Japanese sport shooter (born 1973)

Megumi Inoue (井上 恵, Inoue Megumi) is a Japanese sport shooter. She has produced a career tally of six medals, including two golds in women's double trap shooting at the Asian Championships in Kuala Lumpur, Malaysia, and also finished fifth at the 2004 Summer Olympics in Athens.
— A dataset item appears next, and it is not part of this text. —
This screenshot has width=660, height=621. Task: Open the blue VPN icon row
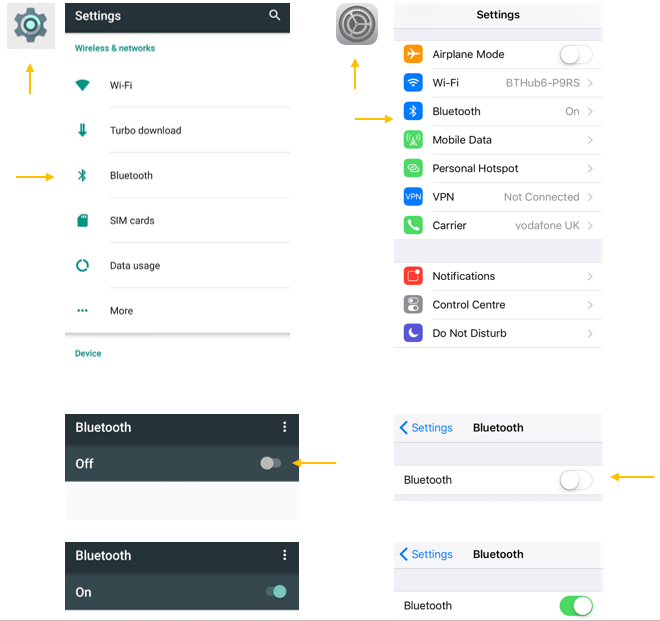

Inoue serves and trains full-time as a member of the Japanese Clay Target Shooting Association, under head coach Hiroshi Teranishi.

Inoue came to prominence in the world shooting scene at the 2004 Asian Championships in Kuala Lumpur, Malaysia, where she claimed the gold medal in the women's double trap final with a score of 138. Inoue's astonishing success and a minimum qualifying score of 106 led to her selection on the Japanese shooting team for her only Olympic debut.

Six months after her illustrious victory from the Asian Championships, Inoue qualified for her first and only Japanese squad in the women's double trap at the 2004 Summer Olympics in Athens. She put up a stringent top-level effort with an unparalleled qualifying score of 106 to seal a third seed in the six-woman final, but fell out of the medal podium by a two-point margin that ended her up in fifth. Inoue's total score of 140 proved to be more rewarding than her previous career feat from the Asian Championships by just two targets.

With the women's double trap being officially removed from the Olympic program, Inoue decided to focus solely on trap shooting. In 2005, she held off a charge from the rest of the field to set a new world-record score of 88 hits for the gold medal victory at the ISSF World Cup meet in Changwon, South Korea.